The military nature of the castle is shown by the tower on the highest peak and by another, larger structure lower down, which housed the guards. Between the two buildings is a cistern carved from the rock, which held water that enabled the inhabitants to survive long periods of siege. Its elevation (770 m) made the castle an excellent strategic location, with visual coverage of much of the Vallo di Diano. This valley provided a means of communication with the other castles along the same valley and with the Castle of Teggiano, the most important in the area.

==Poem of San Rufo by Nicola Marmo==
Nicola Marmo (1838-1904), was born in San Rufo and became a well known poet of his day wrote the following poem about San Rufo:

http://lyricstranslate.com/en/san-rufo-san-rufo.html#ixzz58kYBz05S

San Rufo

San Rufo mia, bella, aria gentile beato chi ci viene ad abitare.

Io ora ci sono, e me ne devo andare questa strada lunga, chi la vuole fare.

Arrivo a S. Antonio e mi siedo oltre S. Giuseppe non riesco ad andare.

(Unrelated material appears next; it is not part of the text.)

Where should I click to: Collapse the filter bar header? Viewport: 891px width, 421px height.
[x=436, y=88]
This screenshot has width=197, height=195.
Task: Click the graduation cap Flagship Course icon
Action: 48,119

Maledetto chi mi procura questo grande dolore di lasciare il paesino mio tanto caro.

Le lacrime che mi cadono le asciugo e la lunga via comincio a percorrere.

Translation (English)

San Rufo

My San Rufo, beautiful, kind gentle air blessed are those who come to live there.

I'm here now, and I must go on this long road, for who wants to do it.

I arrive in S. Antonio and I sit down beyond S. Joseph I can not go on to.

Cursed to the one who gives me this great pain to leave this village so dear to me.

The tears that fall down I dry them and the long road away I start to walk.